Stomach emptying affected by cranial nerve activity
During digestion the vagus nerve, a long nerve that extends from the brain down to the abdomen, stimulates the muscles of the stomach to contract. These contractions help move food through the gastrointestinal (GI) tract. If the vagus nerve gets damaged, the movement may stop, preventing food from emptying from the stomach to the small intestine. The resulting condition is gastroparesis, or delayed gastric emptying.
Gastroparesis is mostly commonly found in people with diabetes, in which case it is called diabetic gastroparesis (DG). This is because high blood glucose (sugar) can do damage to the vagus nerve. However, the nerve may also get damaged as a result of:
- Certain medications, such as antidepressants
- Intestinal surgery
- Nervous system diseases, such as Parkinson’s or MS
In many cases, the cause of gastroparesis is unknown, in which case it is called idiopathic gastroparesis (IG).

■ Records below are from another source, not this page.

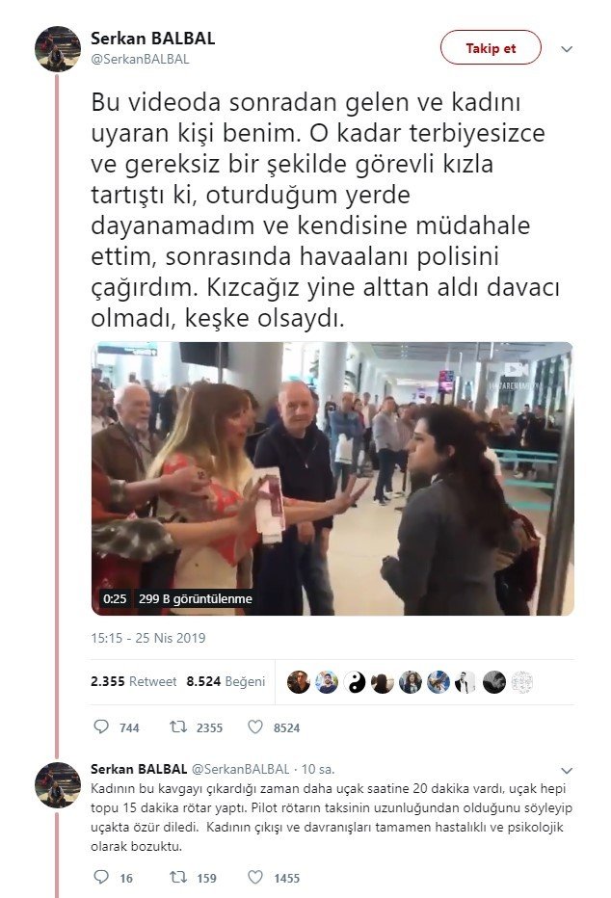Play the embedded airport video
The image size is (611, 898).
[332, 479]
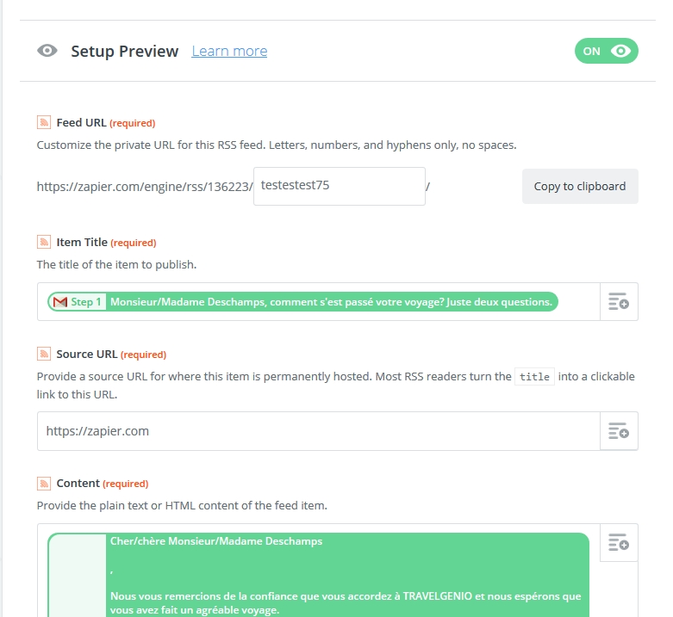The height and width of the screenshot is (617, 673).
Task: Click the Source URL input with https://zapier.com
Action: coord(318,431)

Symptoms, risks and diagnosis of gastroparesis
Because the stomach fails to empty when you have gastroparesis, you may develop certain symptoms, such as:
- Vomiting of undigested food
- Problems with nutrient absorption
The condition can be aggravated by eating greasy foods, carbonated drinks, or an excess of high-fiber foods.
When food remains in the stomach for too long, it can worsen glucose in a person with diabetes. It can also lead to bacterial growth and the formation of bezoars, which are indigestible masses of food that can lead to blockages and infection.

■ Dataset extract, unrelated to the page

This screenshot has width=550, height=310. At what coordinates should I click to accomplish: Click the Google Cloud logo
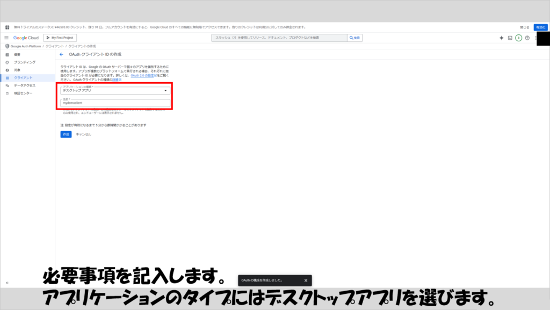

If you are having digestive issues and symptoms that concern you, be sure to talk with your doctor. Your doctor will review your medical history and perform a physical exam. He or she may also prescribe testing, such as:
- Upper GI endoscopy
- Gastric emptying scintigraphy (test that takes pictures of food as it digests)
- SmartPill (wireless, ingestible “pill” that transmits information about digestion)
- Gastric emptying breath test (measures how quickly stomach empties)
If you are diagnosed with gastroparesis, treatment may include dietary changes, such as eating smaller meals more frequently and avoiding trigger foods and drinks. Walking around after eating may also help. In some cases, a liquid diet may be recommended.
Other treatment approaches include medication, Botox, gastric electrical stimulation (to decrease symptoms of nausea and vomiting), jejunostomy (feeding tube through abdomen), and parenteral nutrition (IV feeding), if medication and other treatments have not worked for you.